_GOAL OF THE EXERCISE_. For each line in the records, produce an exact copy.

================================

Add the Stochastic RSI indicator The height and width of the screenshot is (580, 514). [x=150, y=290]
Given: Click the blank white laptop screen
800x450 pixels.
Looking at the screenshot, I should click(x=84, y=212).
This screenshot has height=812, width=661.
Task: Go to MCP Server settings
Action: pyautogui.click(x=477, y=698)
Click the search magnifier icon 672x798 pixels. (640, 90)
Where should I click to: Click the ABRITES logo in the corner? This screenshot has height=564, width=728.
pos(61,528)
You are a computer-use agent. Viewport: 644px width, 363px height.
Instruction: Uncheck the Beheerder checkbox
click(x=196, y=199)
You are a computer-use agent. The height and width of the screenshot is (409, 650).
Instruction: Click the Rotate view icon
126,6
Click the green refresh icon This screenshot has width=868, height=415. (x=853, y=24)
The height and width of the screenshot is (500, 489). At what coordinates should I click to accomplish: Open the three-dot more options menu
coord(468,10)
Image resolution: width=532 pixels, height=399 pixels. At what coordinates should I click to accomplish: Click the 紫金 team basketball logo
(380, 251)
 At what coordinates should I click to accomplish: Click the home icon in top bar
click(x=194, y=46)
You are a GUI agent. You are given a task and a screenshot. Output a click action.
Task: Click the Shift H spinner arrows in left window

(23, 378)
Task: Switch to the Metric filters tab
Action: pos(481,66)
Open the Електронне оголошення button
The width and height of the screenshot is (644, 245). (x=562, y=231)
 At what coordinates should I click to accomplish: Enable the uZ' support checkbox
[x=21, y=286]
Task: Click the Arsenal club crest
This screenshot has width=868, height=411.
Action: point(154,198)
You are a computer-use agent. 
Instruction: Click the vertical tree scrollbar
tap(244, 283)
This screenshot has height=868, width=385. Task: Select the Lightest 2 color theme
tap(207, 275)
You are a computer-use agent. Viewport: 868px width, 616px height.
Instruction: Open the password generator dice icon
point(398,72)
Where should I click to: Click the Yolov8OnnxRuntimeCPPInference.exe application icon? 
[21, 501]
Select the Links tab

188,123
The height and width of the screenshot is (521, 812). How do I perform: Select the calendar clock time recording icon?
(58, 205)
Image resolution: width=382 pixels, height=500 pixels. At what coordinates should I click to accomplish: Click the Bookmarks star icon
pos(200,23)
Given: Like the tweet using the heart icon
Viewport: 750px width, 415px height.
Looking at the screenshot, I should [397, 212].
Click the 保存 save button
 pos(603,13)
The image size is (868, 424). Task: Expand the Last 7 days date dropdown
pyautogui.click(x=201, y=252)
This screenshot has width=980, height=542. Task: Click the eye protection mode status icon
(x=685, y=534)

================================

_ANSWER_.
Add the Stochastic RSI indicator The height and width of the screenshot is (580, 514). [x=150, y=290]
Given: Click the blank white laptop screen
800x450 pixels.
Looking at the screenshot, I should click(x=84, y=212).
This screenshot has height=812, width=661.
Task: Go to MCP Server settings
Action: pyautogui.click(x=477, y=698)
Click the search magnifier icon 672x798 pixels. (640, 90)
Where should I click to: Click the ABRITES logo in the corner? This screenshot has height=564, width=728.
pos(61,528)
You are a computer-use agent. Viewport: 644px width, 363px height.
Instruction: Uncheck the Beheerder checkbox
click(x=196, y=199)
You are a computer-use agent. The height and width of the screenshot is (409, 650).
Instruction: Click the Rotate view icon
126,6
Click the green refresh icon This screenshot has width=868, height=415. (x=853, y=24)
The height and width of the screenshot is (500, 489). At what coordinates should I click to accomplish: Open the three-dot more options menu
coord(468,10)
Image resolution: width=532 pixels, height=399 pixels. At what coordinates should I click to accomplish: Click the 紫金 team basketball logo
(380, 251)
 At what coordinates should I click to accomplish: Click the home icon in top bar
click(x=194, y=46)
You are a GUI agent. You are given a task and a screenshot. Output a click action.
Task: Click the Shift H spinner arrows in left window

(23, 378)
Task: Switch to the Metric filters tab
Action: pos(481,66)
Open the Електронне оголошення button
The width and height of the screenshot is (644, 245). (x=562, y=231)
 At what coordinates should I click to accomplish: Enable the uZ' support checkbox
[x=21, y=286]
Task: Click the Arsenal club crest
This screenshot has width=868, height=411.
Action: point(154,198)
You are a computer-use agent. 
Instruction: Click the vertical tree scrollbar
tap(244, 283)
This screenshot has height=868, width=385. Task: Select the Lightest 2 color theme
tap(207, 275)
You are a computer-use agent. Viewport: 868px width, 616px height.
Instruction: Open the password generator dice icon
point(398,72)
Where should I click to: Click the Yolov8OnnxRuntimeCPPInference.exe application icon? 
[21, 501]
Select the Links tab

188,123
The height and width of the screenshot is (521, 812). How do I perform: Select the calendar clock time recording icon?
(58, 205)
Image resolution: width=382 pixels, height=500 pixels. At what coordinates should I click to accomplish: Click the Bookmarks star icon
pos(200,23)
Given: Like the tweet using the heart icon
Viewport: 750px width, 415px height.
Looking at the screenshot, I should [397, 212].
Click the 保存 save button
 pos(603,13)
The image size is (868, 424). Task: Expand the Last 7 days date dropdown
pyautogui.click(x=201, y=252)
This screenshot has width=980, height=542. Task: Click the eye protection mode status icon
(x=685, y=534)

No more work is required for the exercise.